他目光投向厅外漆黑的夜空,仿佛能穿透距离,看到遥远的边境:“如今,三条以水泥铺设的主干道,正在全力修建。一条自长安通往灵州,一条通往朔州,还有一条,直抵幽州!”
李孝恭闻言,神色一振:“水泥路?就是那种坚硬如石、雨天不泥泞的神奇道路?”
“正是!”秦杨点头,“此路若成,兵马粮草调动,速度将数倍于以往。从长安到边境,所需时间将大大缩短。”
侯君集眼中闪过锐利的光芒:“妙啊!如此一来,无论是防御北虏,还是……日后有所行动,我大军皆可朝发夕至,占尽先机!”

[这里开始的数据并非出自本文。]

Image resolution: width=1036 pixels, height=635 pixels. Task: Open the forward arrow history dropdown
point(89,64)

秦杨继续说道:“不仅如此。路通则商通。待这三条大路贯通,沿途可设驿站、开集市。中原的丝绸、瓷器、茶叶,可以更快、更大量地运往边境乃至塞外;
草原的牛羊、骏马、皮货,也能更顺畅地进入中原。这其中的利益,何其巨大?国库税收必将大增,民间财富亦将流通更快。”
他看向窟哥:“窟哥大王,届时,契丹部的良马、皮毛,便可顺着这水泥路,直入长安、洛阳。你们所需的盐铁、布匹、粮食,也能源源不断运回去。这才是真正的互利共赢,远比劫掠安稳、富足得多。”

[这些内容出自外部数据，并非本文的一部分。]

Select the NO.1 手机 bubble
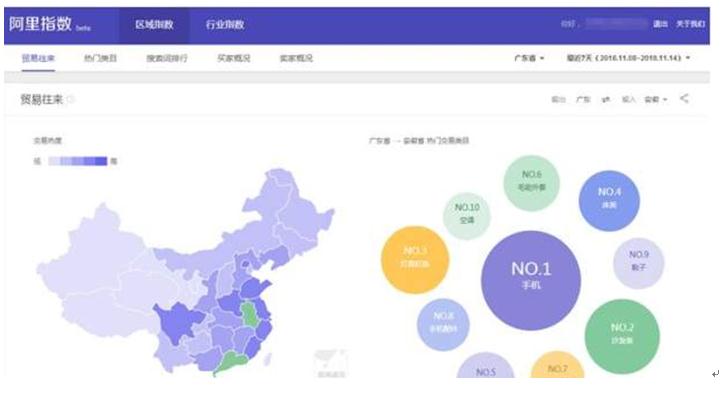723x394 pixels. coord(531,281)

窟哥虽然对“水泥路”具体为何物还不甚了解,但秦杨描绘的景象让他心驰神往。若真如此,契丹各部何须再为生存而冒着灭族之风险南下寇边?他激动地端起酒碗:
“二爷高见!若真能如此,我契丹各部,必永世感念大唐恩德,愿永为藩屏!”
秦战听得热血沸腾,猛地站起来:“二哥说得对!路修好了,钱赚多了,兵强马壮了,就是咱们这些武夫大展拳脚的时候了!到时候,什么薛延陀,什么吐谷浑,谁敢龇牙,咱就灭了他!为陛下,为大唐,开疆拓土!”

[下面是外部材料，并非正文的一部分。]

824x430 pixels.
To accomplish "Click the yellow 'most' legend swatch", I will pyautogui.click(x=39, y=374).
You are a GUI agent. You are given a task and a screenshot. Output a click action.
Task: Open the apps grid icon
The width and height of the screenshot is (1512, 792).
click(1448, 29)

“说得好!”侯君集也被激起了豪情,“养精蓄锐,路通之日,便是我等再立新功之时!”
李孝恭较为沉稳,但也含笑点头:“此乃强国之基,利在千秋。”
秦杨举起碗,总结道:“所以,眼下公主之事是小,修路通商、强国富民才是大局。来,诸位,共饮此碗!为我大唐万世基业,为即将到来的盛世通途!”
“干!”
众人轰然应诺,碗盏相碰,豪迈的笑声和浓烈的酒香,充满了龙首原的夜。窟哥置身于这群充满野心与活力的大唐顶尖人物之中,感受着那种蓬勃向上的力量,心中原本因妹妹受伤而产生的那一丝芥蒂和疑虑,渐渐被对未来的憧憬所取代。或许,融入大唐,对契丹而言,真是一个前所未有的机遇。